The question is about a MAC built from a block cipher, which we assume has a fixed-size block, and XOR of blocks. This implies that any IV(s) are the same size as a block, as in the drawing. Thus we must ignore everything about variable or random-size IV that popped in the question between it's revisions 4 and 5.
In a Message Authentication Code scheme, the same algorithm is used by sender to compute a bitstring called the MAC (or tag) from message and key, and by the verifier to recompute a MAC from received message and key (with the recomputed MAC compared to the received MAC to decide if the received message is accepted or not). Adversaries knowing everything of the method except Key(s), thus including IVs, and allowed to get examples of (Message, MAC) pairs possibly including for messages of their choice, are trying to make a (Message', MAC') pair with new Message' that passes verification, with probability sizably better than supplying a random MAC. Unless otherwise stated, messages are assumed to be variable size (though in the drawing, that size much be a multiple of the block size).
If either of IV and IV2 in the question's drawing are changed randomly at each message (as considered in some of the variants of the questions and comments), then the IV(s) that can change must be transmitted along the value labeled "Tag" in the drawing, or made part of the MAC (at the expense of not having quite the same algorithm for the verifier). Argument: without both IVs, the verifier would be unable to recompute the right "Tag". Therefore, we have to assume that adversaries, which already are assumed to be able to change the message and the MAC, are able to change the variable IV(s) too.

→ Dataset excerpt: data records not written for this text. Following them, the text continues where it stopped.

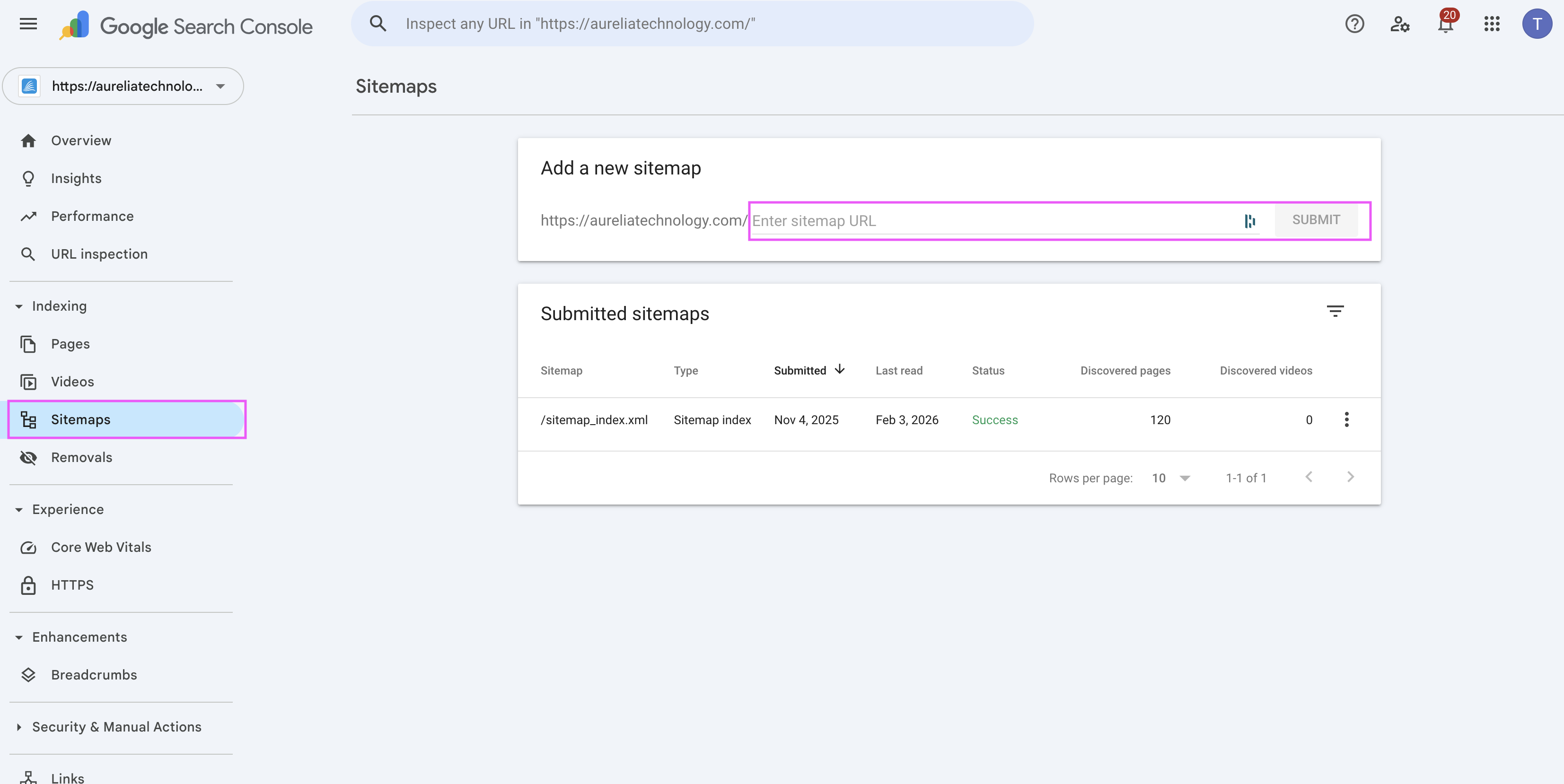Open the Performance report
Image resolution: width=1564 pixels, height=784 pixels.
point(92,216)
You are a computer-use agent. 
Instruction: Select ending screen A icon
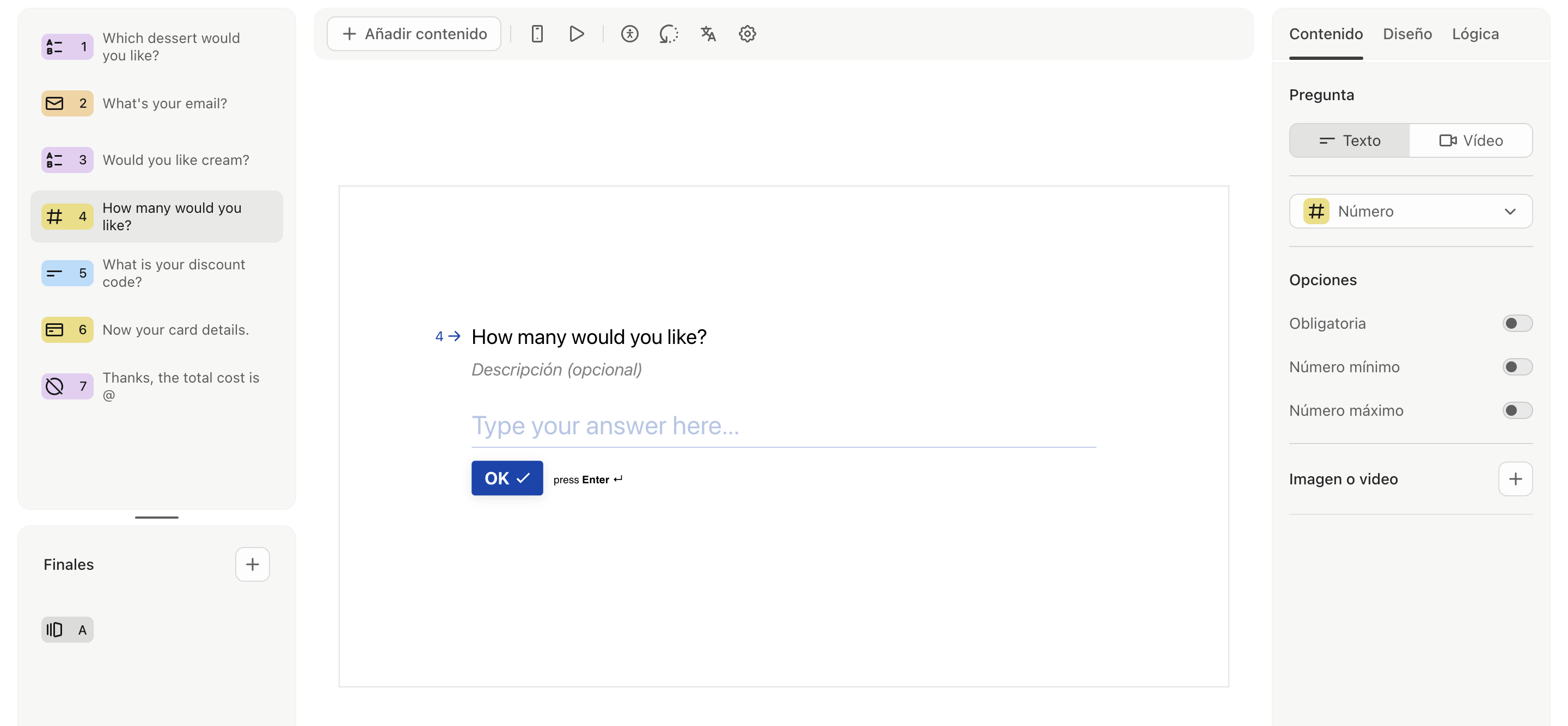point(67,629)
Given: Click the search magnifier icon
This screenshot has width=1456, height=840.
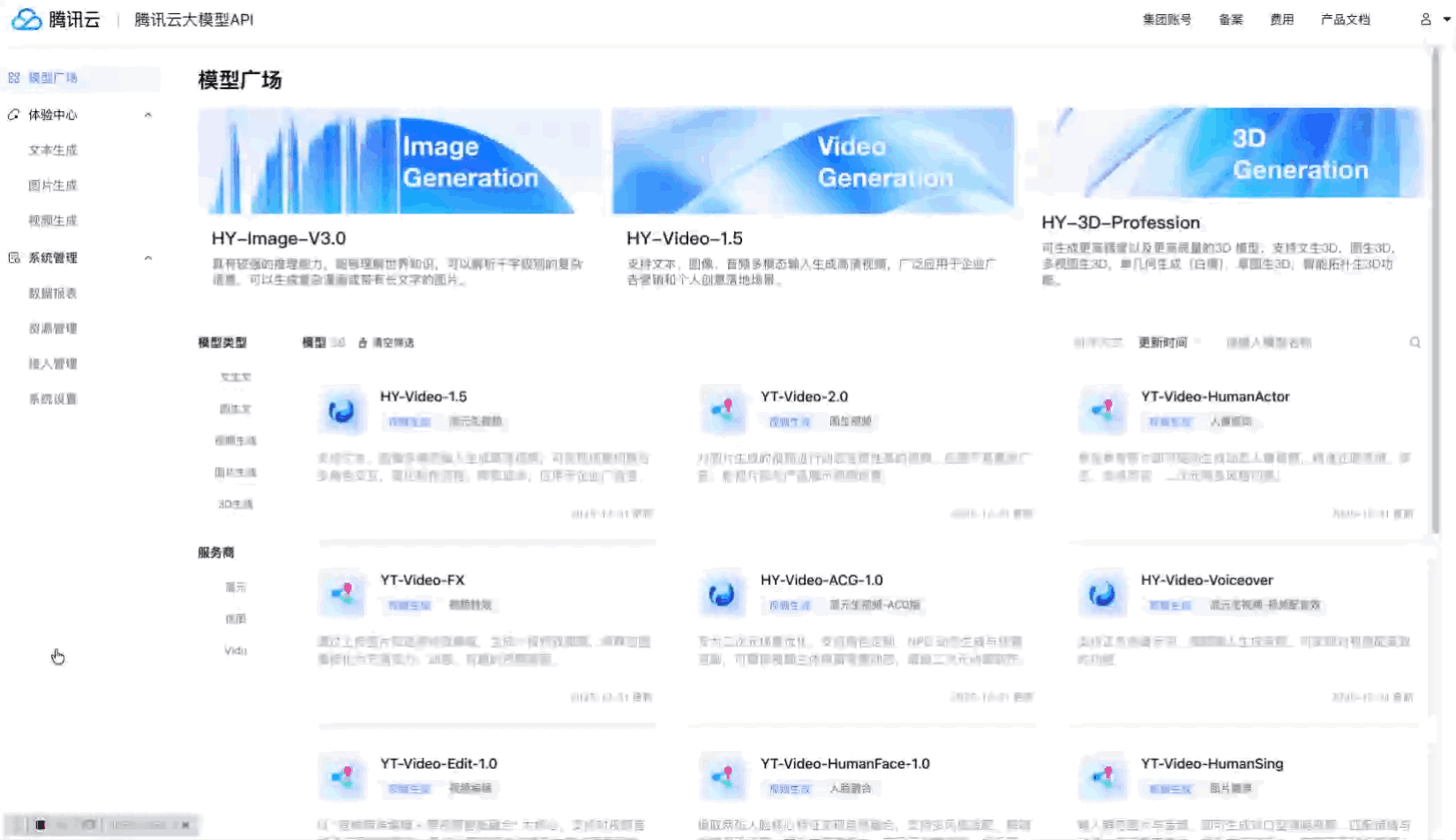Looking at the screenshot, I should click(x=1415, y=342).
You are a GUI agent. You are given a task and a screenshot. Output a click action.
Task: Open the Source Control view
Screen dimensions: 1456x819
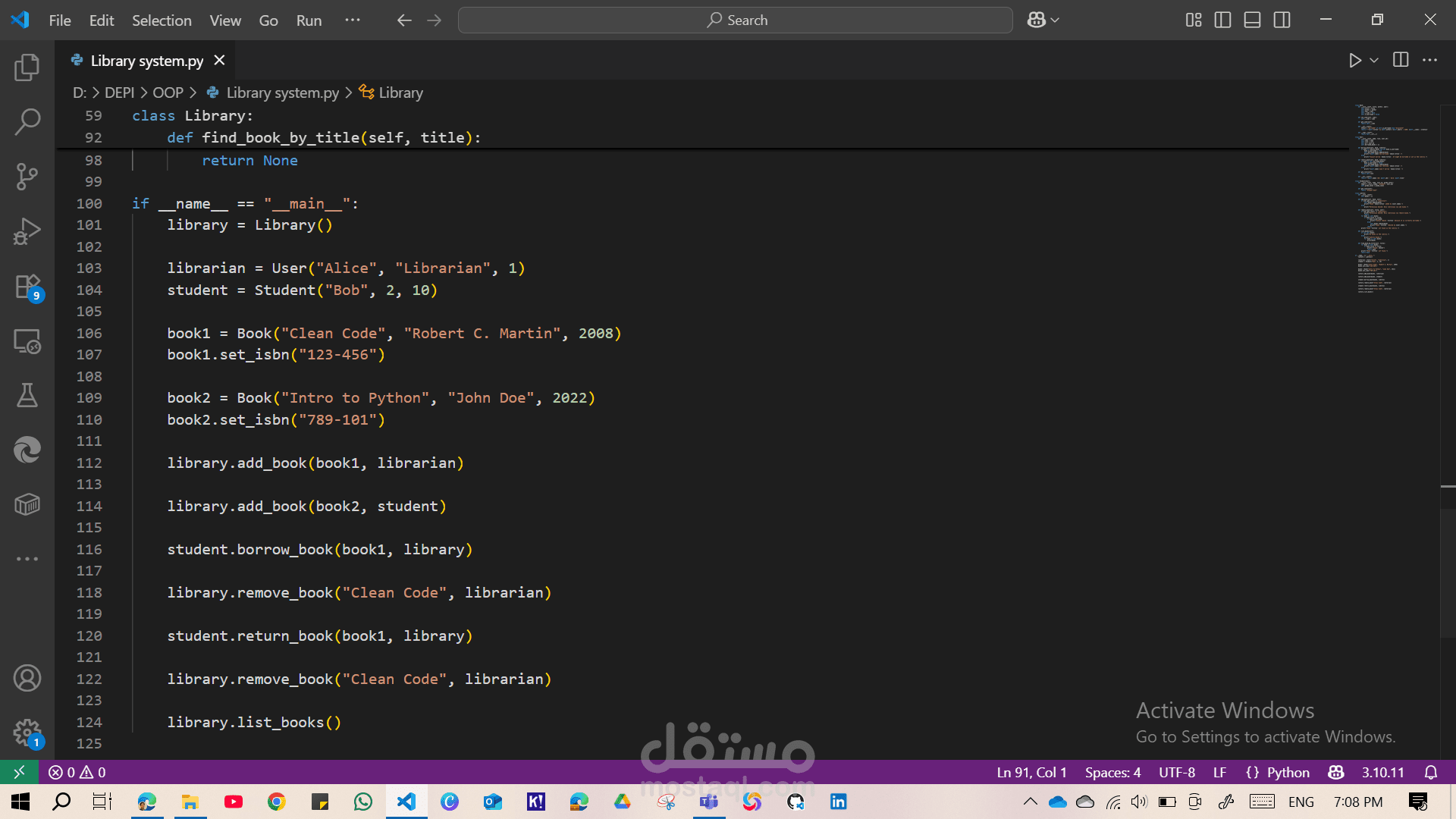(x=27, y=176)
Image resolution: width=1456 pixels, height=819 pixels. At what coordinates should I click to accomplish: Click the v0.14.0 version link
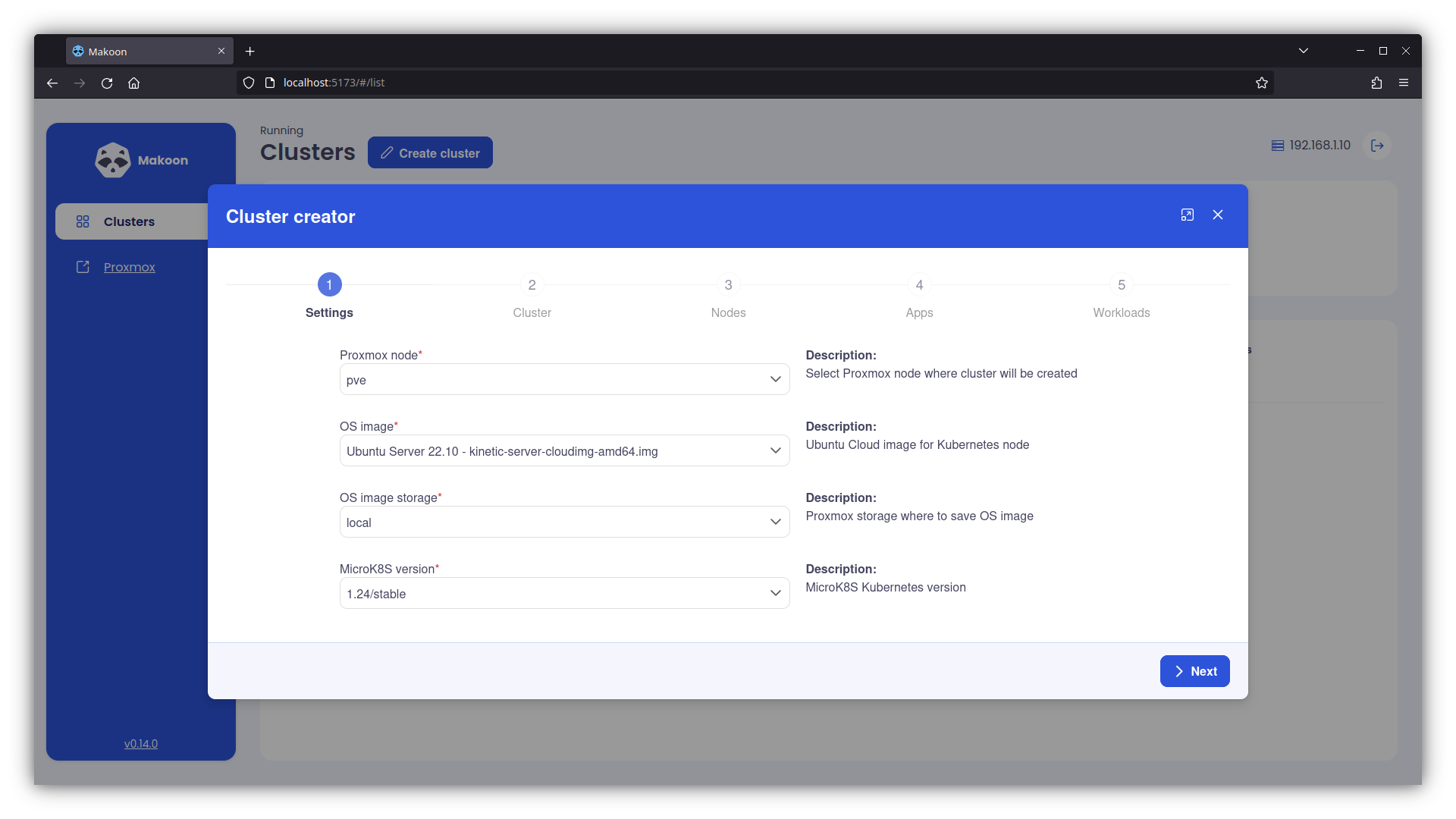(141, 744)
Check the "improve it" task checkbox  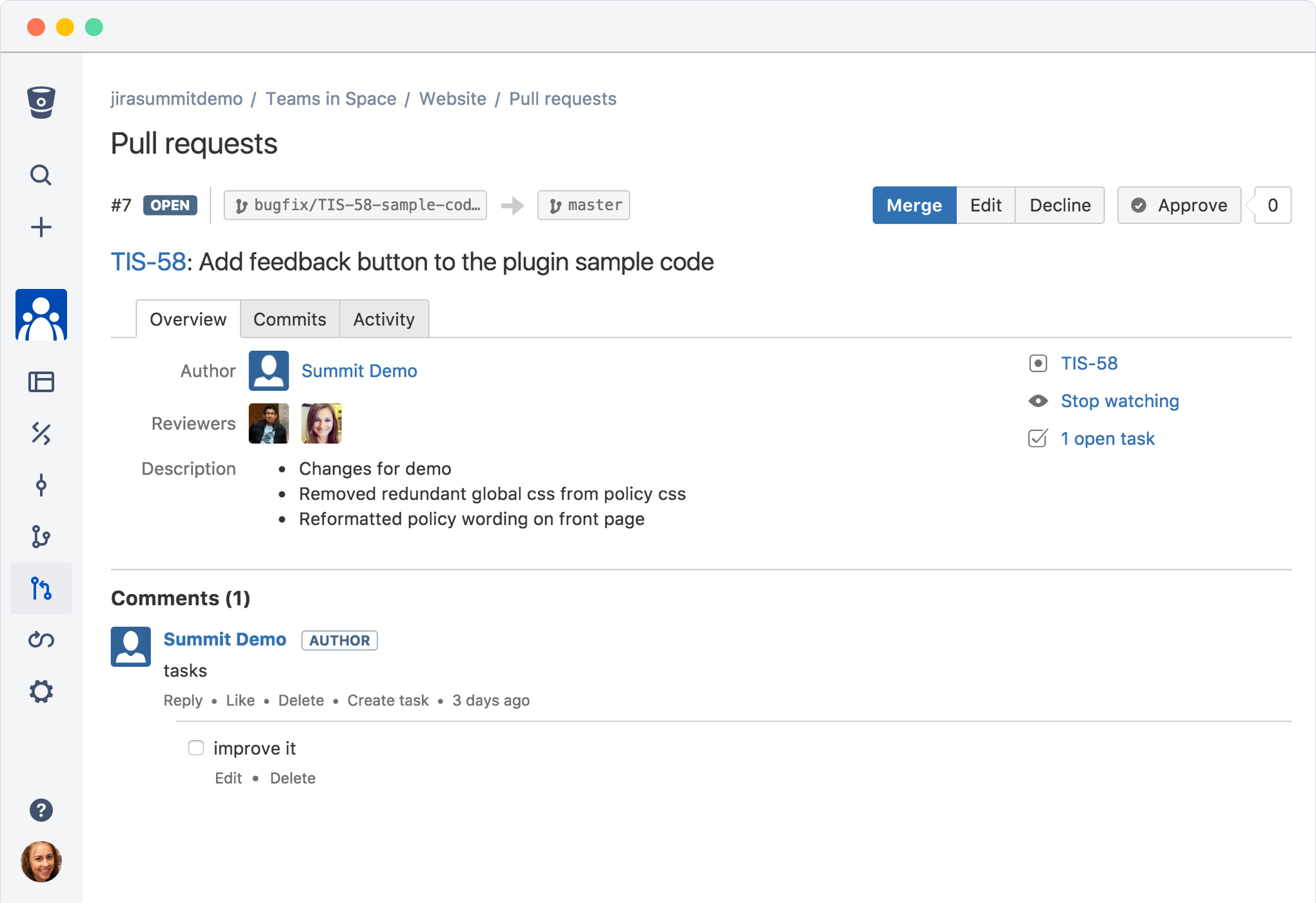195,748
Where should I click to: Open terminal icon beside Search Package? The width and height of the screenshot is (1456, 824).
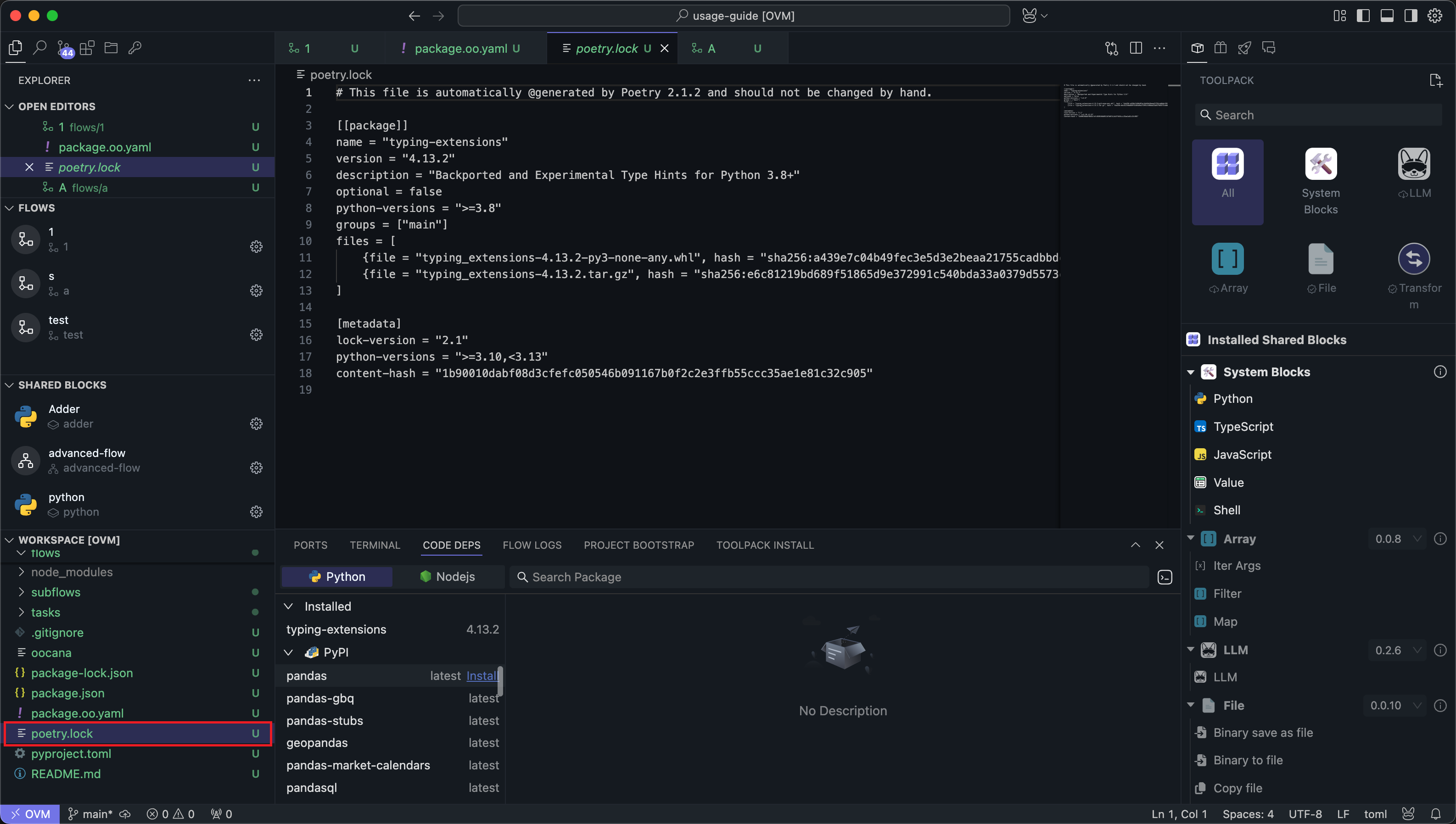(x=1165, y=577)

It's easy to show that in this case, a simple attack breaks the security of the MAC. The links in the question are about that. Specifically: with a random IV part of the MAC, given a single example of (Message, MAC) pair, it's possible to make another (Message', MAC') pair that passes verification, with Message ≠ Message'. When that attack is identified, it's easy to see that the addition of random IV2 (if part of the MAC) only worsen things.
Thus it's essential for security that both IV(s) in the drawing are fixed (or equivalently, transmitted by some channel secure against alteration; or determined from the message; but nothing in the question suggests either, so I won't consider these non-standard hypothesis any more). Further, the standard definition of a MAC scheme is with any IV that it might use fixed and public.
Assuming fixed and public IVs from now, here are a few things that can be shown:
- With removal of the block with Key 2 (or if Key 2 equals Key 1), and variable message size, there's a computationally easy attack on the MAC. The addition of an independent Key 2 (as in the drawing), or replacing the last block using Key 1 by one with Key 2 different from Key 1, or fixing the message size, or including the message size in the first message block, are four common methods to prevent that easy attack.
- In the drawing's configuration, there's a Meet-in-the-Middle attack recovering the $k$-bit MAC key formed by Key 1 ∥ Key 2 (each $k/2$-bit), with cost $\mathcal O(2^{k/2})$ block cipher evaluations and a lot of memory (with some time vs memory tradeoffs possible). A common method to prevent that attack for most practical purposes is the addition of an additional block with Key 1 after the one with Key 2, as in Retail MAC (aka Enhanced Security DES MAC, rMAC, ISO/IEC 9797-1 MAC Algorithm 3).
- There's another attack requiring $\mathcal O(2^{b/2})$ queries to a device computing and disclosing the MAC given a message, where $b$ is the bit width of the block cipher; and $\mathcal O(2^{k/2})$ block cipher computations to recover Key 1 then Key 2. That attack can in practice be more efficient than MitM, if only because it uses much less memory. Also it works including with the aforementioned countermeasure against MitM. To prevent that attack we want to make it impossible that adversaries get any near $2^{b/2}$ MACs, by choosing a block cipher with large block size, or (including and) a block cipher with a large key (AES-128 leads to $b=128$ and $k=256$, which is fine in both regards for most applications); or, as a fallback, counting and limiting the MACs generated, or slowing MAC generation to the same effect.
For all attacks in that second part of the answer, the addition of one or two fixed public IVs chosen randomly does not help. I suggest to show that any attack that works against the scheme without IVs can be adapted to work against the scheme with IVs. That holds for IV and IV2 independently.
Combined with the fact that it's the IVs that allow attack in the first part, that's probably why the many variants of CBC-MAC generally do without IV at all, or use an all-zero IV.